In 2002, the Kalichstein-Laredo-Robinson Trio premiered Del Tredici's Grand Trio at the University of Maryland, commissioned to celebrate the 25th anniversary of KLR. The Times' Allan Kozinn described the nearly 40-minute work as "in the tradition (and mostly in the language) of late Romanticism."
Writing in Strings about a 2005 DaPonte String Quartet performance of Del Tredici's String Quartet of 2003, Daniel Felsenfeld noted: "The piece might have been composed by a cartoon Brahms on a psychedelic drug—and this is meant as the highest possible compliment!"
Del Tredici has composed yet another string piece, Magyar Madness, this time for the Orion String Quartet. To witness the commissioning of a new work is a chance to observe a miraculous process of discovery. A chamber ensemble has the opportunity to deliver first performances with a distinctly personal touch. That personal touch—and the miracles, magic, and madness that can accompany the process—makes an enormous difference in an audience's receptivity and enjoyment of the work.
Creating musical miracles is something that the Orion Quartet—violinist brothers Daniel and Todd Phillips, violist Steven Tenenbom, and cellist Timothy Eddy—has been accomplishing for more than 20 years. Acclaimed for excellent teaching, eloquent performances of mainstream repertoire, and championing new music, the hard-working Orions serve as quartet-in-residence at both the Chamber Music Society of Lincoln Center and New York's Mannes College of Music.

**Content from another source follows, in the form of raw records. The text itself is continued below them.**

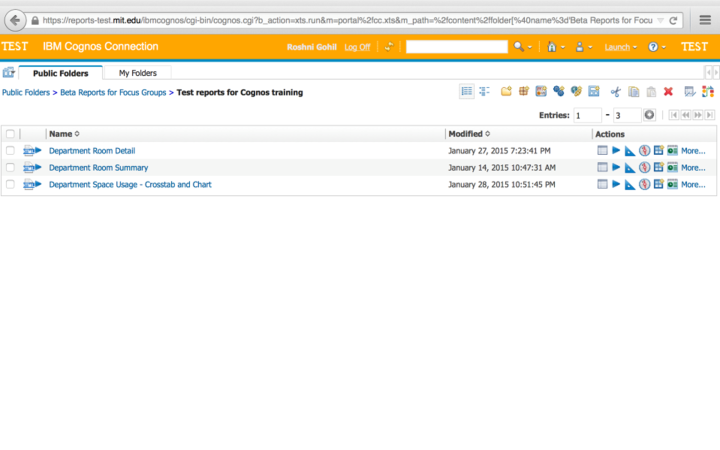The image size is (720, 450).
Task: Switch to Details View icon
Action: (x=484, y=92)
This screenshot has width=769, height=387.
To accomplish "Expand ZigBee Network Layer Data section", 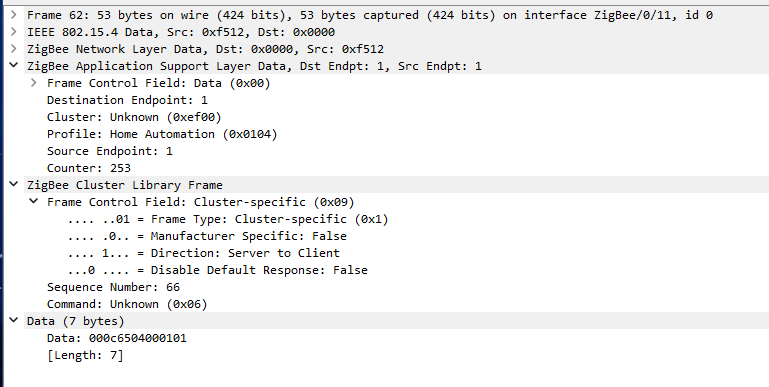I will pos(14,49).
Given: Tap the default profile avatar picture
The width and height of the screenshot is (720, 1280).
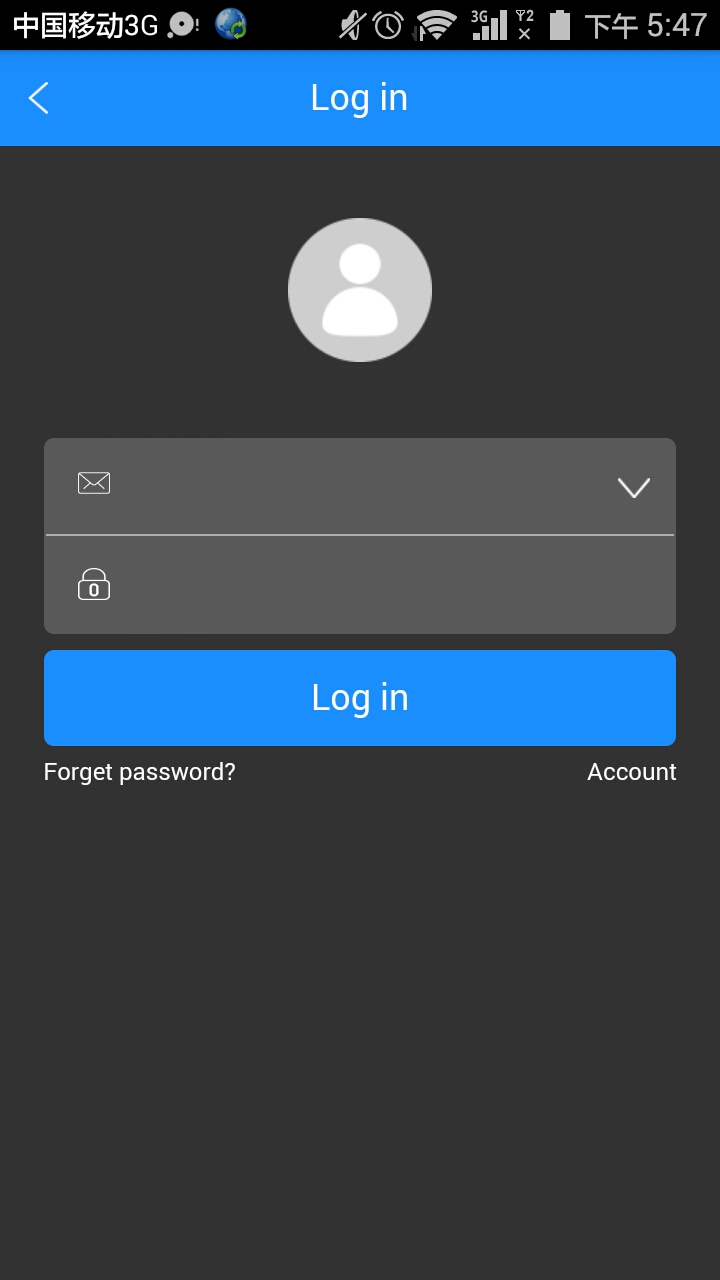Looking at the screenshot, I should [x=360, y=290].
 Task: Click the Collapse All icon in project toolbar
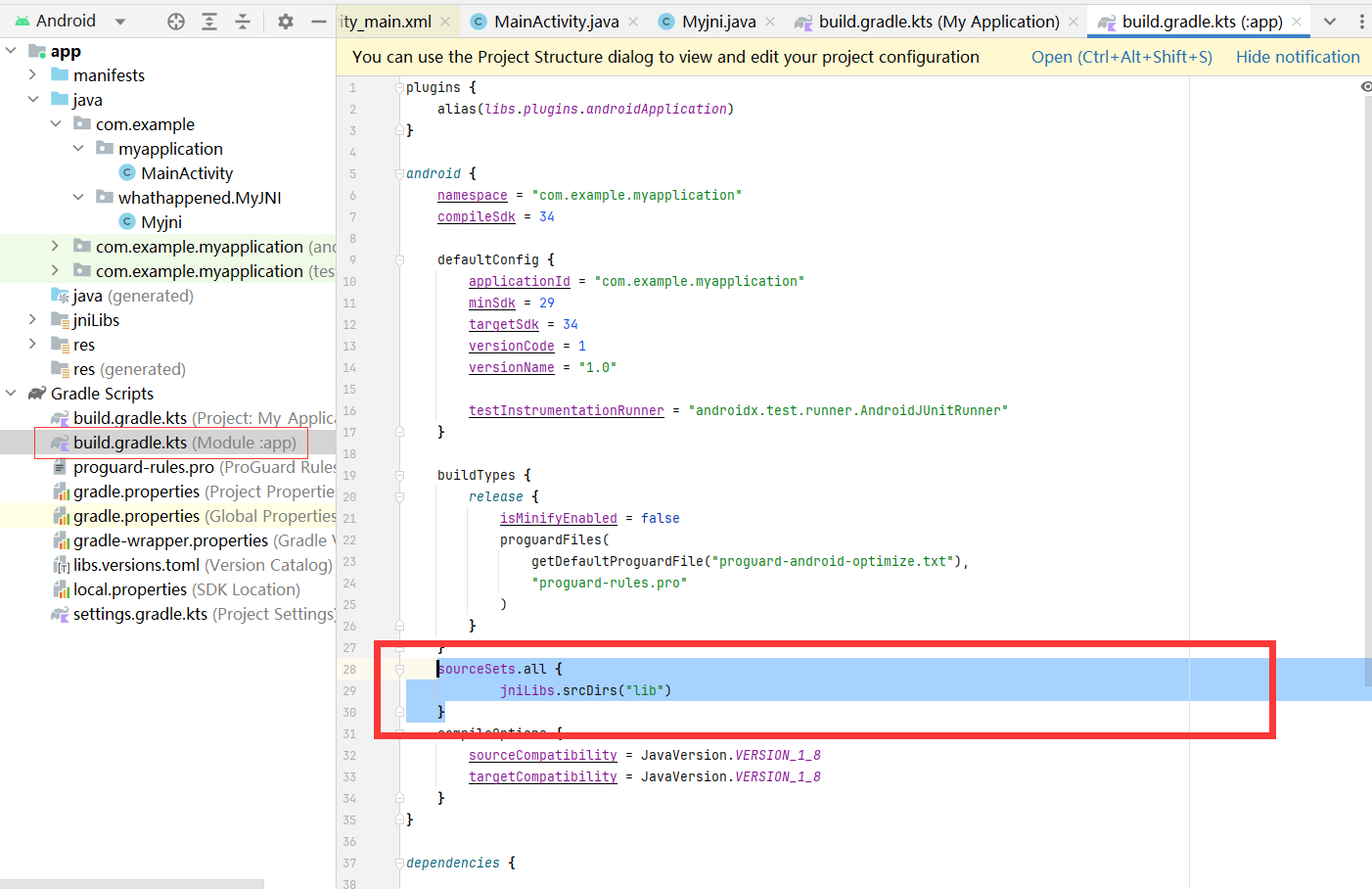coord(243,22)
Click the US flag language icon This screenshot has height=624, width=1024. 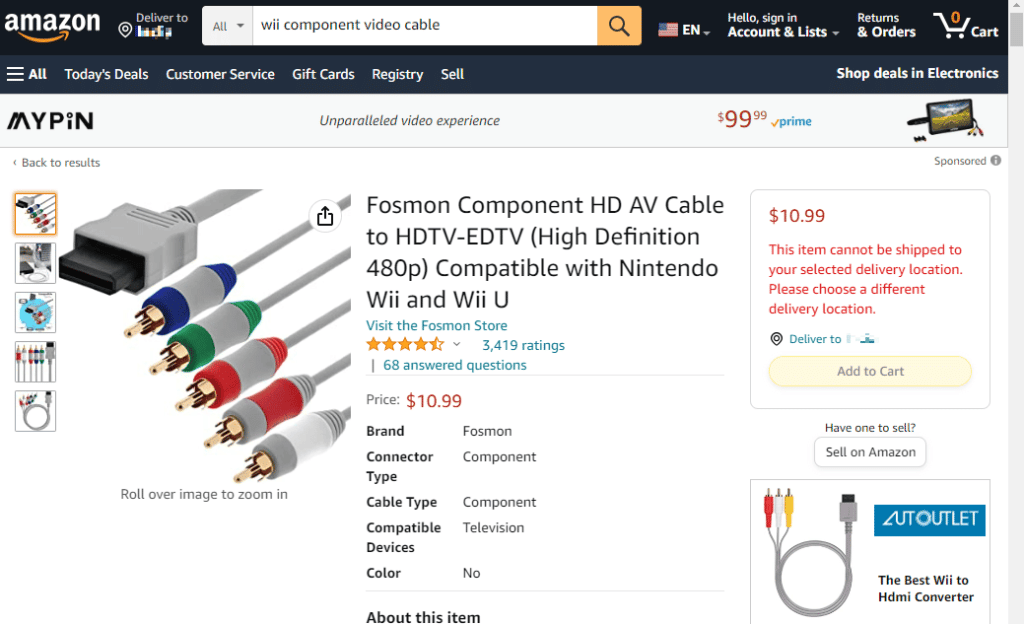click(668, 29)
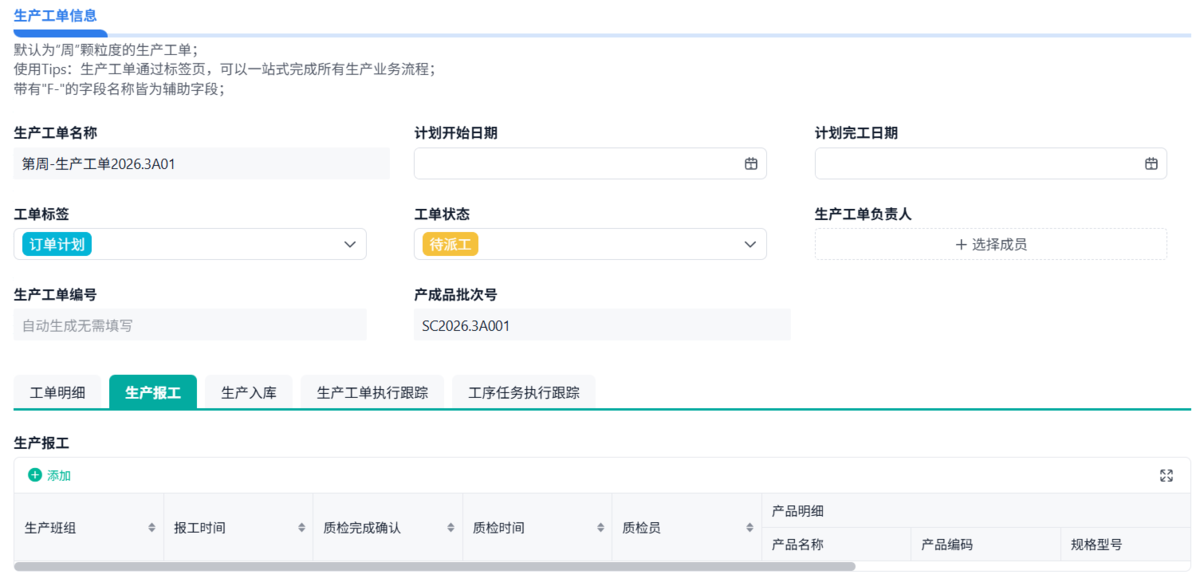Switch to the 生产入库 tab

247,392
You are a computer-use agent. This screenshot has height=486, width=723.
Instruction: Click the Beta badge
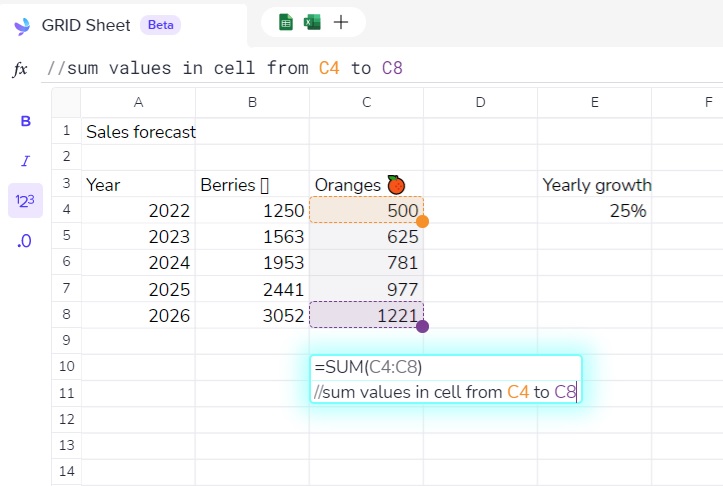[160, 25]
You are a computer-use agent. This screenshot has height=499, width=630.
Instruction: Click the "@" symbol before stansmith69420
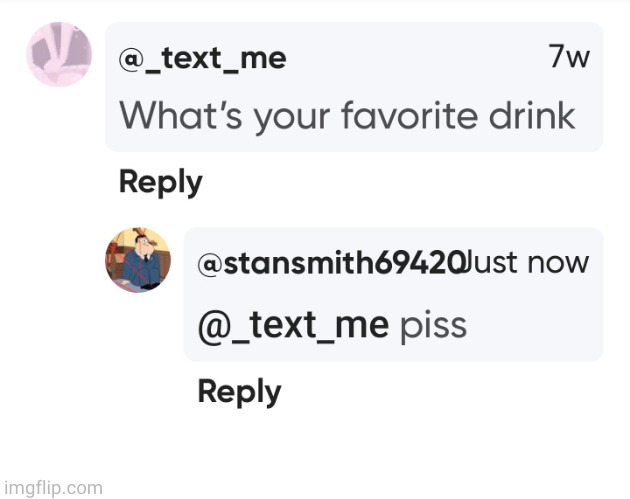[x=210, y=264]
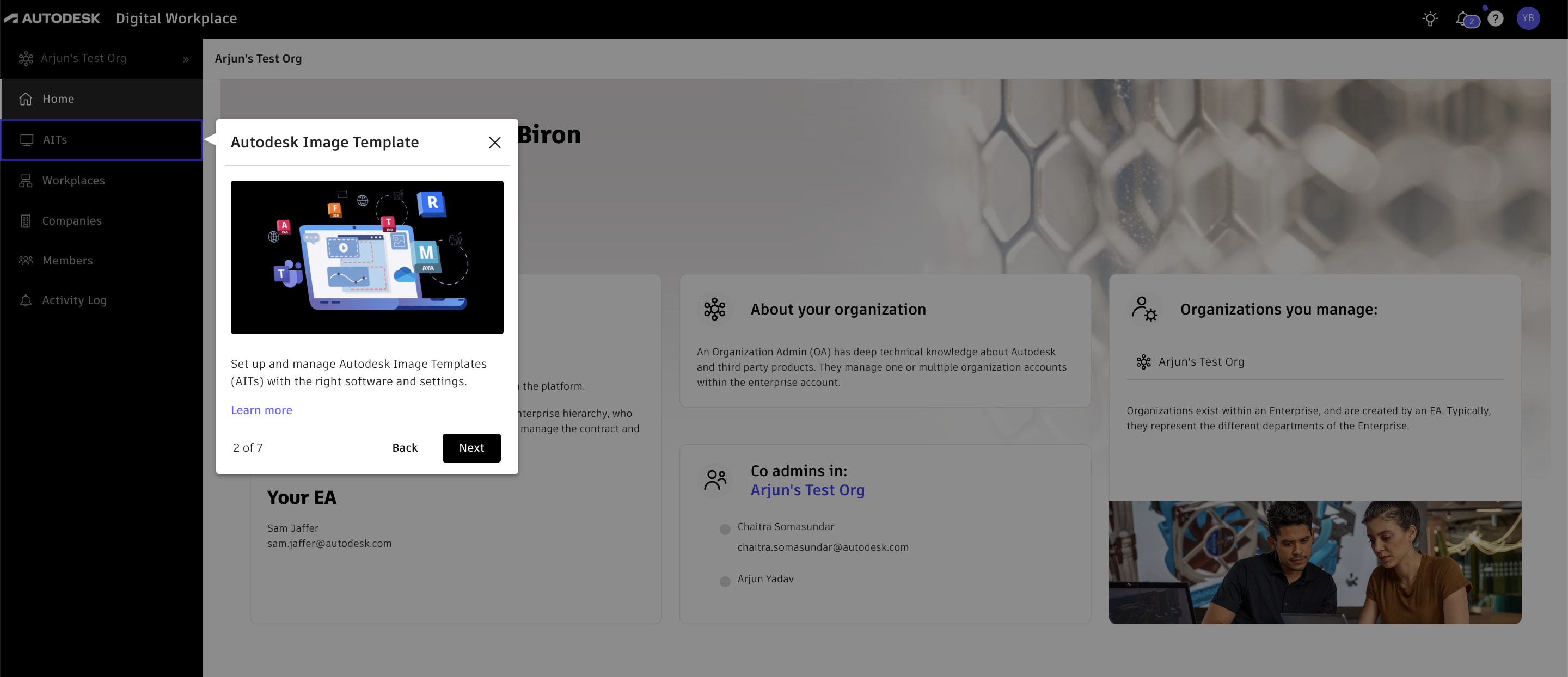This screenshot has width=1568, height=677.
Task: Open the YB user avatar menu
Action: pos(1528,19)
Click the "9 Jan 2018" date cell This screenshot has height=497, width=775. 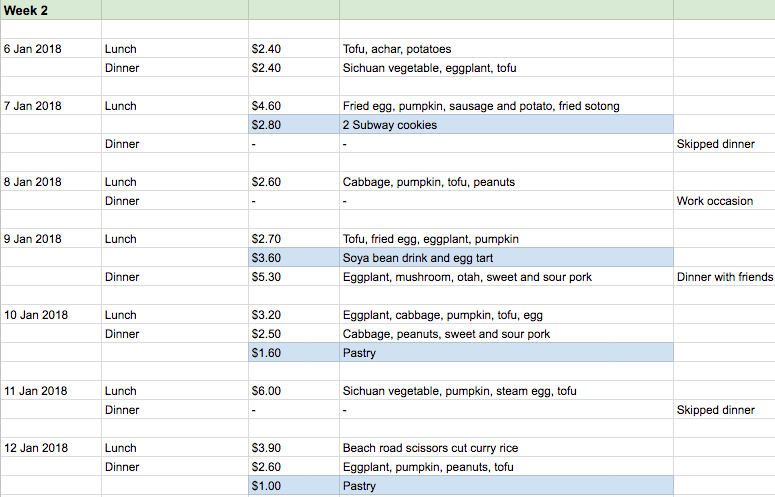pyautogui.click(x=50, y=239)
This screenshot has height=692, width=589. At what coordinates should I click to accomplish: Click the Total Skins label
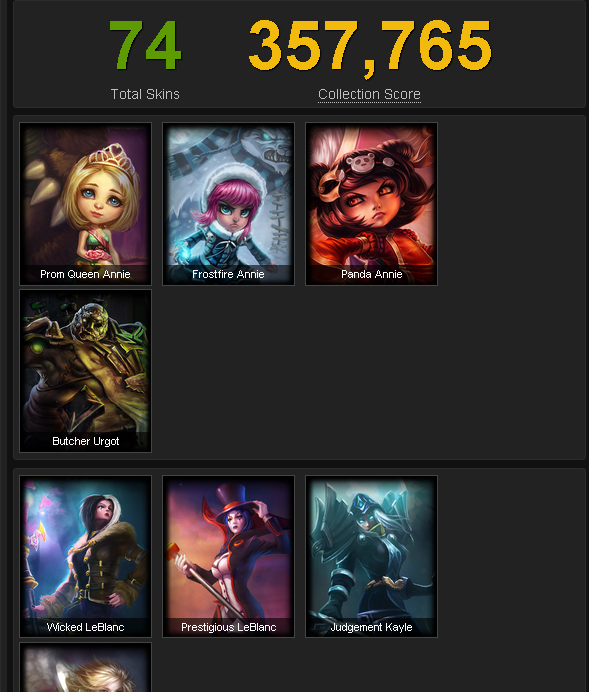pyautogui.click(x=145, y=94)
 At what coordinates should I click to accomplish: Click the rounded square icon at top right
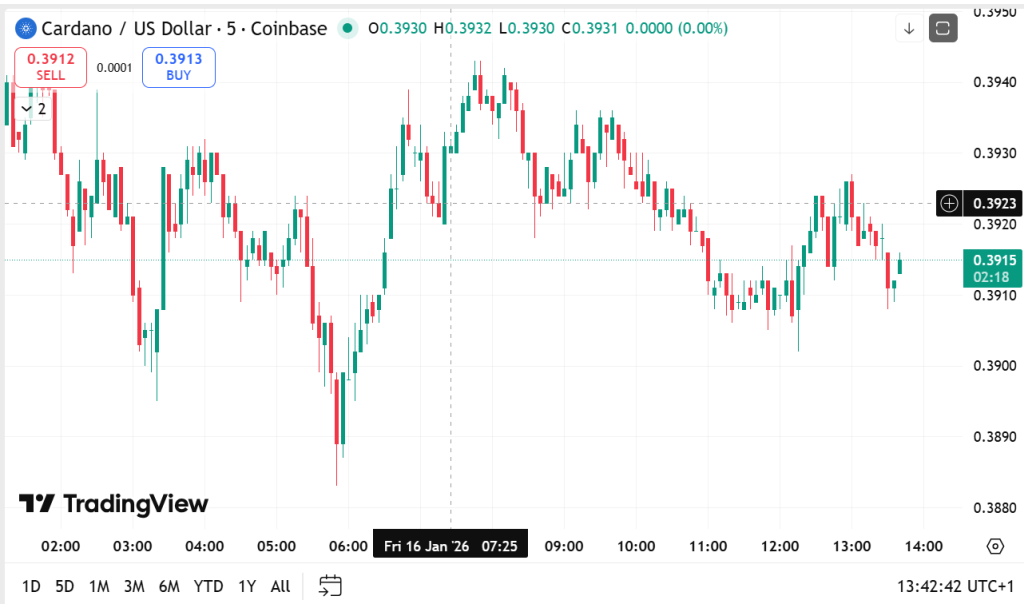[943, 28]
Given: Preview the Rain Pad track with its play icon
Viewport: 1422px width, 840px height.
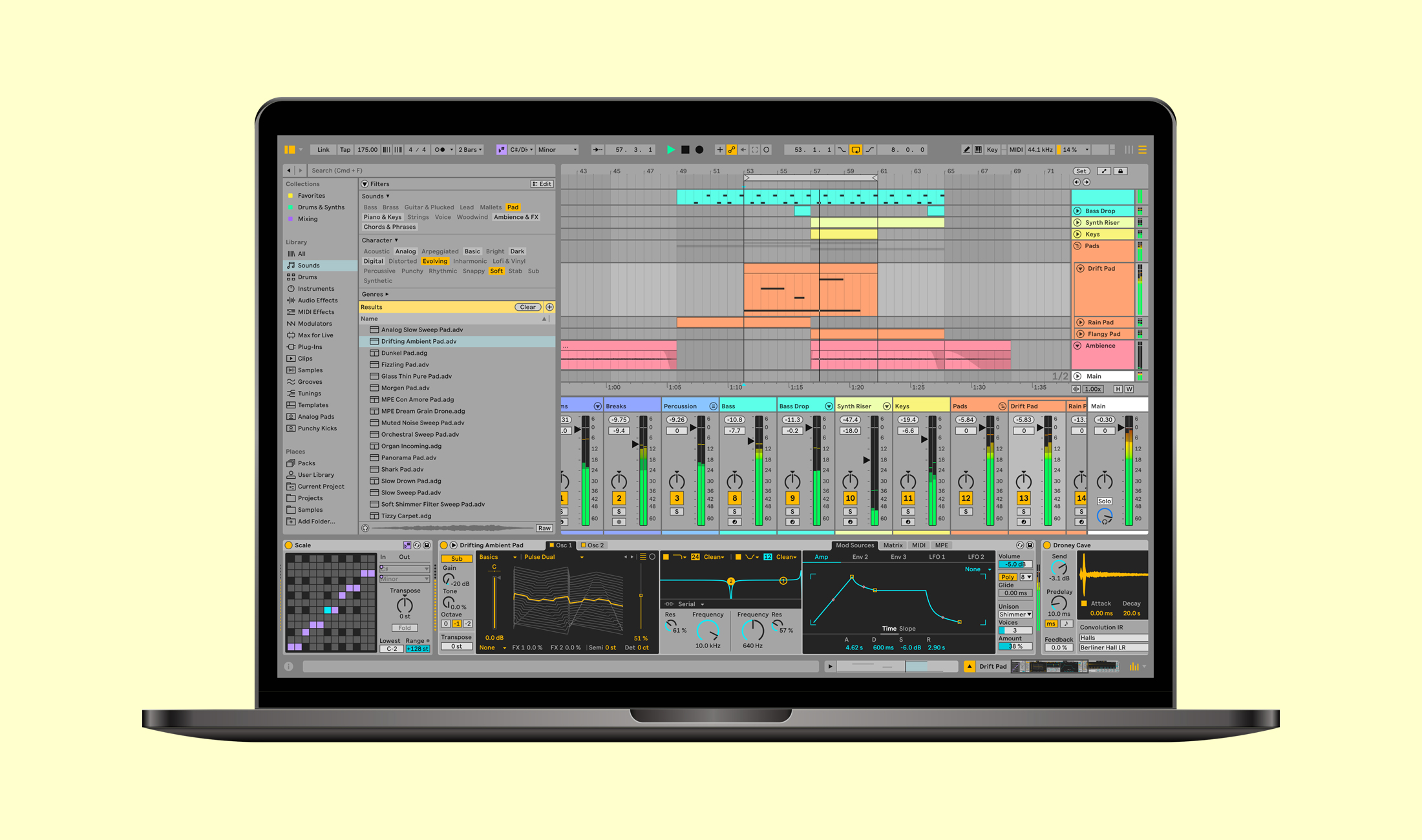Looking at the screenshot, I should pyautogui.click(x=1080, y=322).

As of the current season, they also have been appointed resident quartet at Indiana University's Jacobs School of Music. Their current season, which includes a retrospective at the 92nd Street Y and highly anticipated Beethoven cycles in New York and Santa Fe (accompanied by the recent first release in a recorded Beethoven cycle on the Koch label), has also featured the first performances of commissions from Del Tredici and Lowell Liebermann. I recently kept track of how rehearsals for the Del Tredici work were going through frequent phone conversations with the participants.
I was delighted to hear that it was the miraculous process all over again.
The Del Tredici commission is one of the most important the Orions have yet had. The composer is a Pulitzer Prize winner whose Nonesuch recordings of large-scale symphonic works based on Lewis Carroll's Alice in Wonderland were best sellers 20 years ago, captivating the public with their intoxicating romanticism and sumptuous tonal beauty. Yet that music has inexplicably disappeared from the CD catalogs, with the exception of a difficult-to-find Japanese reissue of the Decca label recording of Final Alice (for soprano, folk group, and orchestra). Still, there is certainly a large audience waiting to discover, and rediscover, the glories of the 71-year-old Del Tredici's music, as evidenced by the fact that his choral/orchestral work Paul Revere's Ride earned a 2007 Grammy nomination for Best Classical Contemporary Composition.